What an ugly start to the year. Some may want to start praying (it definitely wouldn't hurt). Some may just want to cry after another terrible week. The Nasdaq lost a whopping 6.3% for the week and blew out its November low, putting the Nasdaq in a bear stance.The S&P blew out its 80-week moving average, an average that has held up over the last four+ years, and has signaled previous recessions. The DJI is only 75 points away from its November low and below the August close. The warning signs are all over the place and the trend is down.
Cash is king for risk adverse investors. If you don't want to go to cash for buy and hold or tax reasons, then at least spend some money to hedge your positions. Working the dark side can also be very profitable for cowboys like me. In my opinion, the market has another 10% down to go and that is assuming that the Fed will cut rates another 100 basis points. If they don't, then we could see years of churn and a situation most current investors have never seen.
Why am I so negative? Another 10% down? The Fed changes the dynamic, but they are behind the curve. So far, they have demonstrated that they are worried about the wrong thing - inflation. They failed to move aggressively in 2001 (when they did, it was too late) and they have possibly already missed the point of no return this time around.
Is it a recession? I really am not sure. Using traditional technical terms, I think not, but the stock market will react the same. It is currently pricing in a recession. My hope is that the Fed gets off its butt, realizes it, and gives us a V-bounce and not a slow painful churn.
Yes, the technical support broke down, but Technical Analysis in my opinion is only a tool and not gospel. The fundamental economic conditions are different that they were in February, August, and even November last year. Of all the economic data released by the Government, the jobs report is my #1 focus.
It is a trailing indicator (as compared to others), but there is usually enough uncertainty within the stock market that any correction is "under control" until jobs data show weakness. Good stocks (with volatility) usually hold up well against the other depressing data that are identified prior to an increase in the unemployment rate, thereby restraining major losses. However, when jobs go south, I head for the sidelines hedging against the worst.
The October jobs report was dismal, but there was a feeling that it would be revised (it was) and that it would spark the Fed to move aggressively (it didn't). I stayed with the market long through the November decline because I believed that the Fed would save the day with aggressive rate cuts. It killed my returns for the year and made a good year into an average year.
My current thinking is that we are looking at a stock market situation like what happened in 1990. The economic conditions are different, but it was the last serious housing recession that we went through and housing was the drag. Inventories are better than they were in 1991 and valuations and rates are better. This is all good news. I am not debating a recession (or lack of one). What I am focused on is the historical price action of the stock market during that timeframe.
Lets look at the stock market in 1990. An S&P monthly gives us some perspective:

The two downturns in October of 1989 and February of 1990 look very much like August and November of this year. The 80 week moving average (at 335) was undercut in August and the market went down another 10%. Let's look at the daily historical chart:

Bear runs are typically very steep (fear is very powerful) and a bottom was put in at 308 and was retested five weeks later.
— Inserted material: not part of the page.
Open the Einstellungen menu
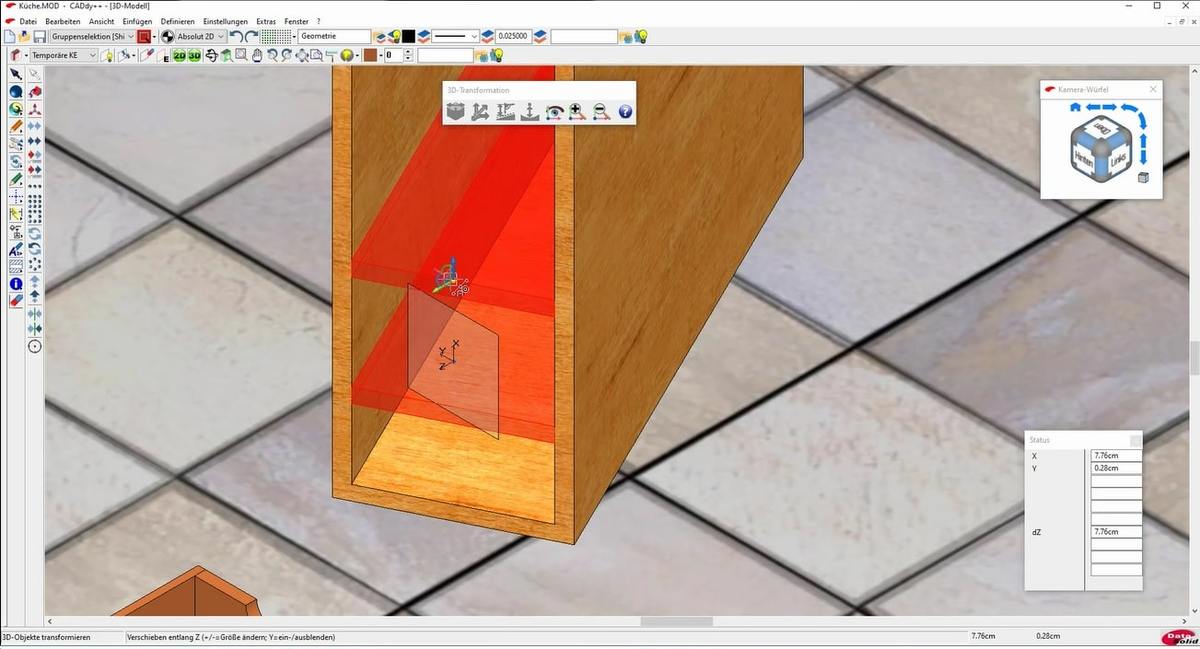The height and width of the screenshot is (649, 1200). 225,21
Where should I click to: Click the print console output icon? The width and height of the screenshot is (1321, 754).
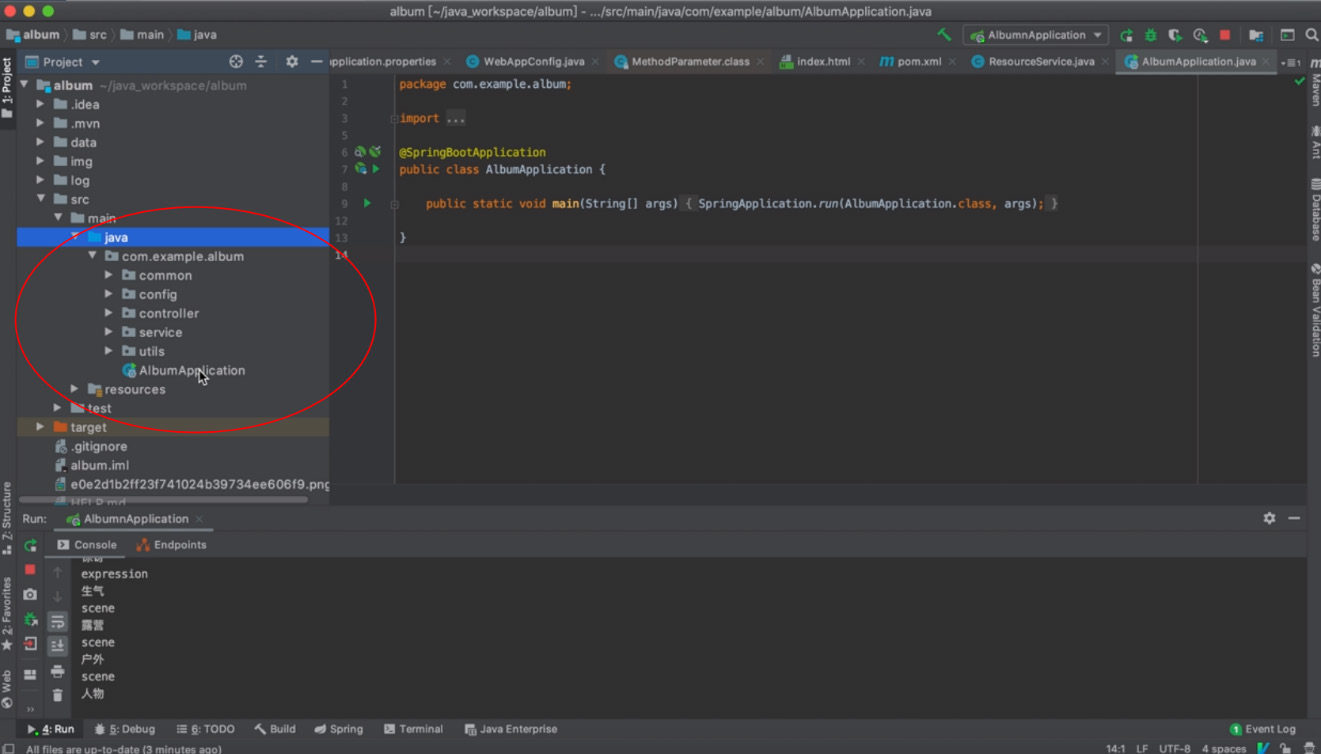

This test failed and the actual bottom was eventually put in at 295. Another retest happened 10 days later and the index put in a double bottom that held. It is worth noting that the market stayed below its 200-day ma for six months, but there were plenty of rallies throughout the process.
Those that bought and held theoretically didn't lose any money after six months, but the Fed got on the case and got aggressive. Without the Fed, the market may have had prolonged pain.
I think that today we are right at that point in August of 1990. We had a great run in the 1980's and the economic numbers were sliding, but the Fed reacted well and the pain for stocks was fairly shallow.